◆ TASK GOAL:
Below is a listing; repeat exactly the lines from the one containing "This screenshot has width=265, height=467." to the one containing "Task: Click link", both included.

◆ DATA:
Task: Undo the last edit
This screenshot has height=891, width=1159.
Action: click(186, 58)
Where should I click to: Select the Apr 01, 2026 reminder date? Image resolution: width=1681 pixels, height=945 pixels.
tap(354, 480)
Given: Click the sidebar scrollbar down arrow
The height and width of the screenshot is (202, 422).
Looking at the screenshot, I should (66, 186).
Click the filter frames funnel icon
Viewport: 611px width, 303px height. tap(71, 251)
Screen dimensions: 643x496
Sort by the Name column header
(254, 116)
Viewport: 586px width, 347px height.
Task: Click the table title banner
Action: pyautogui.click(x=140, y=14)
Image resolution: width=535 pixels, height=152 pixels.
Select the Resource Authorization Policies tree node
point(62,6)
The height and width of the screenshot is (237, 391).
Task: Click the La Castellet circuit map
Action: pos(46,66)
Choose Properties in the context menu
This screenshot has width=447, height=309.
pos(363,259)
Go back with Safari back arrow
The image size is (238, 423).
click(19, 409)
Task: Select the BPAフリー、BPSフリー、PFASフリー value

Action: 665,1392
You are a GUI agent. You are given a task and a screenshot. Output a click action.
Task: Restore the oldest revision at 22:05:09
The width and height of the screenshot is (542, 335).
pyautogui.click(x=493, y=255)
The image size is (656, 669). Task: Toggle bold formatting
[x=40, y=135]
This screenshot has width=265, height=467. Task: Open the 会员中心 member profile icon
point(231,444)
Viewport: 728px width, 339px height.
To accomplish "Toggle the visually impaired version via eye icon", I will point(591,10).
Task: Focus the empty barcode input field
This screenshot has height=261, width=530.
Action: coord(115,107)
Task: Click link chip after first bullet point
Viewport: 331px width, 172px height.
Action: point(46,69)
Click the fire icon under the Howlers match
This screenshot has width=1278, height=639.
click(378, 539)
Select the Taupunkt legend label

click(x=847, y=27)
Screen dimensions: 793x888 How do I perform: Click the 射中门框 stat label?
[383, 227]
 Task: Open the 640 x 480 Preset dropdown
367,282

◆ ANSWER:
This screenshot has width=265, height=467. Task: Open the 会员中心 member profile icon
point(231,444)
Viewport: 728px width, 339px height.
To accomplish "Toggle the visually impaired version via eye icon", I will point(591,10).
Task: Focus the empty barcode input field
This screenshot has height=261, width=530.
Action: coord(115,107)
Task: Click link chip after first bullet point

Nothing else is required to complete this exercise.